Learn how to use Verifiers

How to use verifiers to filter out false positive results

 

Verifiers are one of the rule-based validation approaches, which filter out the false-positives. These let the user narrow down extraction results by applying some additional logic and checks to the extraction results. One can for example say that a specific type of information will always occur on the first page of the document, or that it must be on the lower half of the page, etc.
The verifiers will be processed after the transformers.
The verifiers with a star symbol * follow in the next release.
Verifier
Description
coords: Position Range
Rejects candidates which are not with the rectangle made of `left`, `right`, `top`, `bottom` coordinates, e.g. at the top half page.
coords: Position Range Center
Rejects candidates whose centers are not with the rectangle made of `left`, `right`, `top`, `bottom` coordinates, e.g. at the top half page.
image: aspect ratio
Restricts the results to a range of aspect ratio
key-value: Pair Orientation*
Defintion of keywords, which should be found in the near (horizontaly or verticaly) of the candidate
number: Page Number
Checks whether a candidate is on the specified page. Candidates found on other pages are ignored.
number: Value Range
Can only be used if the `output_data_type` is numeric (integer or float). Candidates with a value that is smaller than `minimum value` or larger than `maximum_value` are rejected.
pick_nth
This verifier picks the n-th element of the sorted candidate list
string: Ends With
Candidates that do not end with the specific string are rejected.
string: Has Not Pattern
Candidates containing the specified `pattern` are rejected.
string: Has Pattern
Candidates that do not contain the specified `pattern` are rejected. In this case only Swiss vat numbers are allowed
string: Starts Not With
Skips candidates whose prediction value start with a specific string.
string: Starts With
Candidates that do not start with the specific string are rejected.
string: String Length
Rejects candidates that do not have the right number of "characters"

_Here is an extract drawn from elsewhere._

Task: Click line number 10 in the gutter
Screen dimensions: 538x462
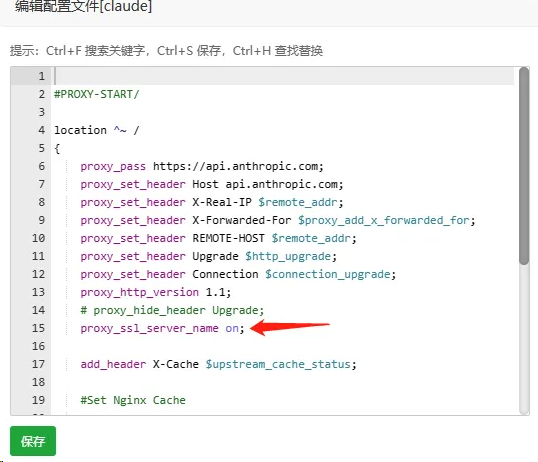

Verifier "coords: Position Range"

Definition of coordinates, where the candidate have to be found. The verifier can restrict the result horizontally (left coordinate [0..1] (float) - right coordinate [0..1] (float)) and vertically (top coordinate [0..1] (float) - bottom coordinate [0..1] (float)). All values are defined in percent between 0 and 1, using a point as decimal.
Parameter
Description
Left coordinate
Left coordinate of the rectangle (related to page width)
0 <= value <= 1
Right coordinate
Right coordinate of the rectangle
(related to page width)
0 <= value <= 1
Top coordinate
Top coordinate of the rectangle
(related to page height)
0 <= value <= 1
Bottom coordinate
Bottom coordinate of the rectangle
(related to page height)
0 <= value <= 1

 

Verifier "coords: Position Range Center"

Definition of coordinates, where the center of the candidate have to be found. The verifier can restrict the result horizontally (left coordinate [0..1] (float) - right coordinate [0..1] (float)) and vertically (top coordinate [0..1] (float) - bottom coordinate [0..1] (float)). All values are defined in percent between 0 and 1, using a point as decimal.
 
Parameter
Description
Left coordinate
Left coordinate of the rectangle (related to page width)
0 <= value <= 1
Right coordinate
Right coordinate of the rectangle
(related to page width)
0 <= value <= 1
Top coordinate
Top coordinate of the rectangle
(related to page height)
0 <= value <= 1
Bottom coordinate
Bottom coordinate of the rectangle
(related to page height)
0 <= value <= 1

 

Verifier "key-value: Pair Orientation"

Definition of keywords, which should be found in the near (horizontaly or verticaly) of the candidate.
Parameter
Description
Orientation (string)
Search string (regex)

Verifier "image: Aspect ratio"

Check the aspect ratio of the result tokens (length / height).

Parameter
Description
Minimum value
minimum ratio
Maximum value
maximum ratio

Verifier "number: Page Number"

Checks whether a candidate is on the specified page. Candidates found on other pages are ignored. Here an example to extract the invoice date, which is normaly placed on the first page of an invoice.
Parameter
Description
Page number
Page number 1 = first page

 

Verifier "number: Value Range"

Can only be used if the output_data_type is numeric (integer or float). Candidates with a value that is smaller than minimum value or larger than maximum_value are rejected. Here an example to determine percentage values ( 0<= value <= 100).
Parameter
Description
Minimum value
Minimal value
Maximum value
Maximal value

 

Verifier "pick_nth"

This verifier picks the n-th element of the sorted candidate list, in this example the second element (zero-based index).
Parameter
Description
Index number
Index of the value
0 = first value
Result before restriction:
Result after restriction:

Verifier "string: Ends With"

Candidates that do not end with the specific string are rejected. As example to restrict candidates to amounts with to decimal places.
Parameter
Description
Pattern (string)
Search string (regex)

 

Verifier "string: Has Not Pattern"

Candidates containing the specified pattern are rejected. As example that the result is no German IBAN number.
Parameter
Description
Pattern (string)
Search string (regex)

 

Verifier "string: Has Pattern"

Candidates that do not contain the specified pattern are rejected. In this case only Swiss vat numbers are allowed.
Parameter
Description
Pattern (string)
Search string (regex)
 

 

Verifier "string: Starts Not With"

Skips candidates whose prediction value start with a specific string. In this case remove all tax identification number candidates with German identifier.
Parameter
Description
Pattern (string)
Search string (regex)

 

Verifier "string: Starts With"

Skips candidates whose prediction value not start with a specific string. In this case remove all tax identification number candidates, except Austrian ids.
Parameter
Description
Pattern (string)
Search string (regex)

 

Verifier "string: String Length"

Rejects candidates that do not have the right number of "characters".
Parameter
Description
Minimum length
minimal length of the value
Maximum length
maximal length of the value